Behaylu Abraha is a young university graduate who owns and manages ‘YB Plant Micro Propagation PLC’ – a small family business engaged in hydroponic technologies in Mekelle. After working for a private tissue culture company for seven years, he decided to set up a private business in hydroponics (fodder, mushrooms, vegetables, and certified pre-basic and basic potato seeds) in a 420 m2 rented residential house. The actual effective area used for hydroponic fodder production is 160 m2.
Hydroponic fodder production involves the growing of cereal and legume grains using moisture and suitable nutrient solutions without soil, and harvesting green shoots and root mats within days. There are as many controversial issues as there are claims in the use of fodder hydroponics for feeding livestock. The frequently cited weakness is a reduction in dry matter when seeds are converted to sprouts. There are also reports that feeding barley and wheat sprouts led to increased animal performance.
Setting aside the unresolved issues, Behaylu built an ordinary plastic sheet cover to sprout seeds of alfalfa, barley, oats, and wheat. He recalled that at the beginning some of his clients had doubts about the actual feeding value of sprouts, and only slowly realized the benefits after they tasted the sprouts and root mats he offered them.
Today, the number of dairy farm owners relying on Behaylu for hydroponically produced barley fodder has grown steadily, reaching 400 milking cows.

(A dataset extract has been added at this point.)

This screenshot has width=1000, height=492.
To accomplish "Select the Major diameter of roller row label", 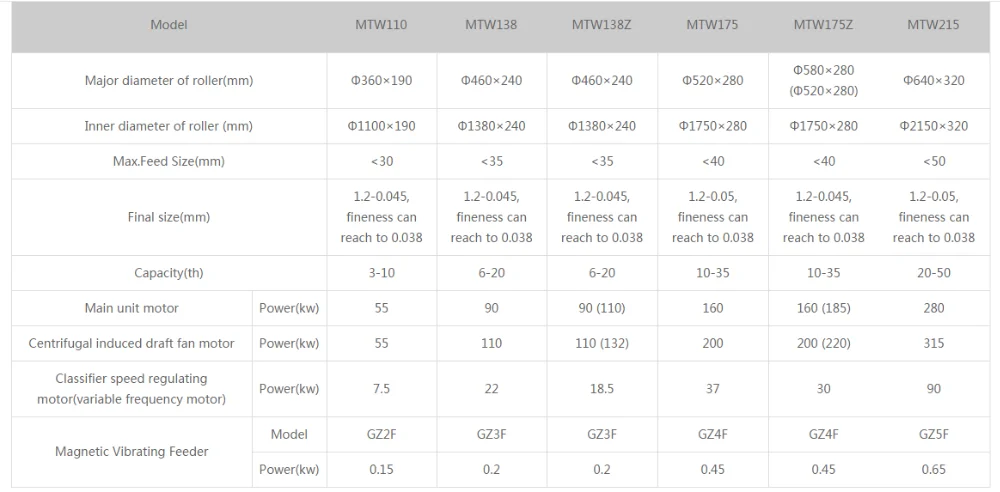I will coord(169,81).
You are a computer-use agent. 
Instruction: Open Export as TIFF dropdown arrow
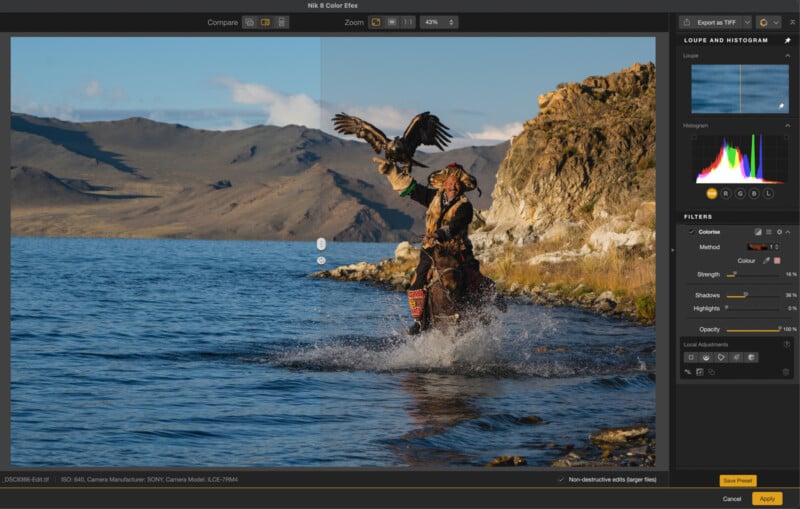tap(746, 22)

There are additional fatteners with more than 140 heads of finishing cattle fed on hydroponic fodder. Some poultry farm owners with more than 10,000 birds are also interested in feeding such green feed.
The current production capacity within the 160 m2 space is 1.2 t/day, and is projected to reach 25 t/day in the near future. For this purpose, the regional government of Tigray has offered Behaylu 3000 m2 land to expand hydroponic fodder production to large numbers of smallholder farmers. In fact there is a need to look at the actual response of feeding root mats and green shoots to dairy cows, poultry and small ruminants under smallholder farmers’ specific context. LIVES is collaborating with Behaylu in capacity development for landless youths and establishing linkages with dairy farmers and fatteners. Such collaboration is expected to yield result based production and economic evidence for some of the controversial issues surrounding the production and feeding of hydroponic fodder in the context of smallholder farmers in Africa.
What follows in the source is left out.